Food ‘liking’ or the pleasurable affective response triggered by tasting palatable foods, has been associated with opioid activation in specific limbic forebrain structures or ‘hedonic hotspots’, including the medial shell of the NAc and the posterior ventral pallidum. Interestingly, other neurotransmitter systems within these limbic structures (e.g. the endocannabinoid system and GABA-ergic neurotransmission) may also affect food liking, suggesting a complex interplay of neurotransmitter systems in determining affective responses to food.
Finally, it should be noted that translating the differentiation between these two distinct, though highly entangled, reward components from animal to human research has been problematic, as it has been proven to be very difficult to capture true wanting separately from true liking using rating scales, tasks, and tests.
Aberrant anticipatory and consummatory food reward in obesity
An increasingly influential concept in the scientific community and in the popular media postulates that obesity and overweight are the result of a ‘food addiction’. This would imply that excessive intake of palatable foods can engender similar neuroadaptive changes in brain reward circuitries as chronic drug use does in drug addiction, thereby driving excessive food intake.[18, 50] However, although increasing evidence indicates that obesity and overweight are indeed associated with abnormal neural responses in several key hedonic areas, this is, to our opinion, not yet sufficient to classify all obese patients unequivocally as suffering from food addiction.[50, 58]

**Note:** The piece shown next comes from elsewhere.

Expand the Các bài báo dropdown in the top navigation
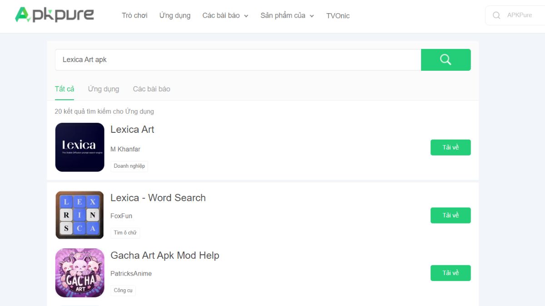Viewport: 545px width, 306px height. click(225, 16)
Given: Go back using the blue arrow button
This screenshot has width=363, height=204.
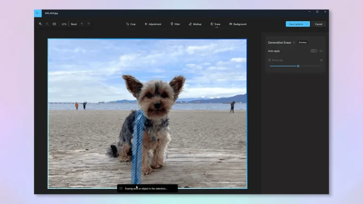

Functional brain imaging studies investigating the neural basis underlying (aberrant) eating behavior indicate a dissociation between the reward value of or affective responses to food-related stimuli (‘anticipatory reward’, i.e. food images or cues announcing real food intake) and actual food consumption (‘consummatory reward’).[59, 60] It is important to note that the distinction between anticipatory and consummatory reward is conceptually similar to that between, respectively, wanting and liking described in the previous paragraph, although not identical – discussion of the exact nature of the differences between these concepts falls beyond the scope of this paper. Results from neuroimaging studies in healthy subjects have been largely consistent, showing increased activation in hedonic areas including the dopaminergic midbrain (VTA, substantia nigra), insula, amygdala, striatum (NAc, nucleus caudatus, putamen), ACC, and anterior hippocampus during exposure to food cues (anticipatory food reward), which is accompanied by activation in the OFC and ventromedial prefrontal cortex to assign incentive motivation to food stimuli which in turn leads to feeding behavior.[61, 62] On the other hand, gustatory (anterior and mid insula, frontal operculum) and somatosensory (parietal operculum, Rolandic operculum) cortices were found to be more responsive in obese patients during actual food consumption.[62-64] These results might suggest that distinct brain areas are implicated in anticipatory and consummatory food reward, but there is in fact large overlap (particularly for the OFC and striatum).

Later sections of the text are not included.